Most Native people have heard this question. Short for the Gathering of Nations, the “Gathering” is the largest powwow in North America—one of few pan-Indian cultural fixtures shared by nearly every indigenous group on the continent. Thousands of people from hundreds of tribal nations show up in Albuquerque each year to experience it.
Unlike a traditional powwow, where no commercialization is involved, the Gathering is a contest powwow. More than a display of culture, it is a massive, showy, fiercely competitive athletic event. Dancers are divided into age groups and categories like jingle, fancy, grass, and traditional, and are judged based on style, rhythm, intricacy of regalia, and creativity. Competitors are eligible to win thousands in prize money. For many, powwow dancing is their livelihood, a source of joy and community that also puts food on the table.
It is precisely because of the Gathering’s community-focused nature that the event stirred up controversy this year when its organizers announced a partnership with a new title sponsor: a cannabis company. A chain of dispensaries called UltraHealth is now in a five-year contract with the Gathering as their primary funding source. The deal earned the event a new nickname: the pot powwow.
UltraHealth’s monetary support might be exactly what the Gathering needs to keep the beloved event up and running. Still, many are skeptical of the company’s intentions. Does marijuana—medical or otherwise—belong at a family event like a powwow?

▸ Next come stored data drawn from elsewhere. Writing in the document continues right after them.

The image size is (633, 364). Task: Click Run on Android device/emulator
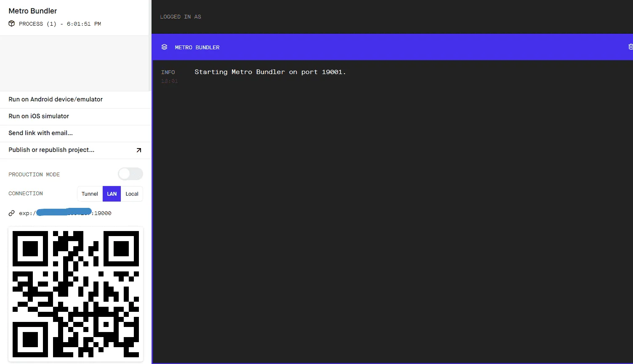[56, 99]
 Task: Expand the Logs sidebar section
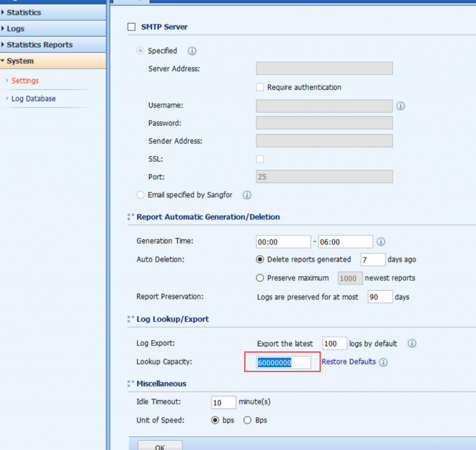pos(15,29)
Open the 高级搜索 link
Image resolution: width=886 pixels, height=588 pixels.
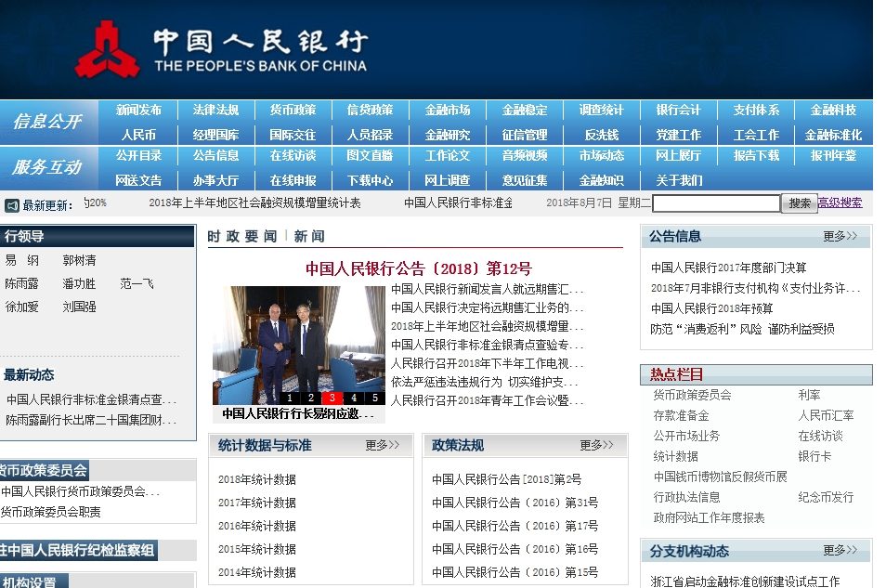(840, 203)
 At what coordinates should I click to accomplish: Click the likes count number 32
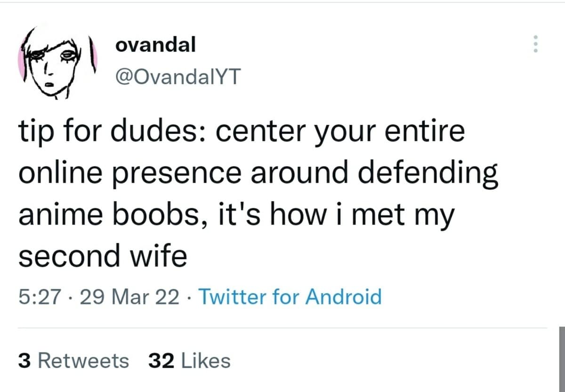pyautogui.click(x=161, y=361)
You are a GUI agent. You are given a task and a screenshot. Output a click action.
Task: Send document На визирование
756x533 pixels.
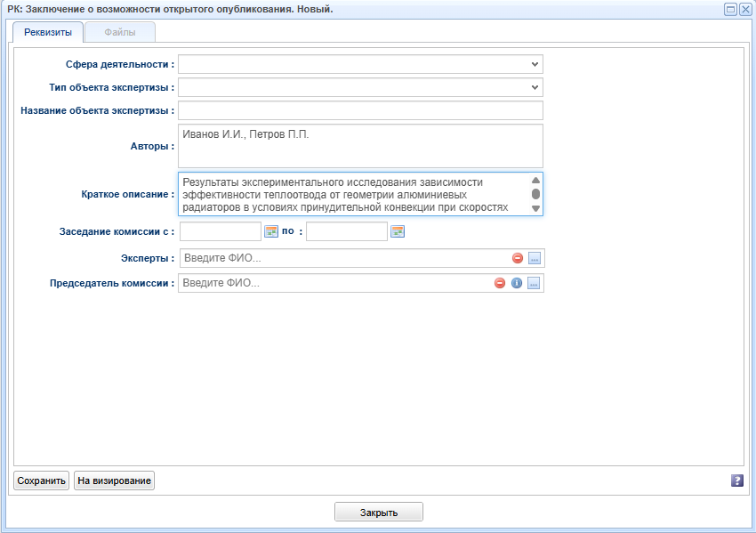tap(114, 481)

Duke Rodriguez, the CEO of UltraHealth, believes that the cannabis industry is a way out of economic deprivation for tribal nations, many of which have struggled for generations with high rates of unemployment and poverty. In 2014, the Justice Department made it so that all tribal nations have a right to legalize growing and selling of marijuana if they want to, so Rodriguez now dreams of building marijuana growing and distribution enterprises across Indian country. On wide-open reservation lands where some outsiders see a whole lot of nothing, Rodriguez sees an opportunity to strike a competitive advantage.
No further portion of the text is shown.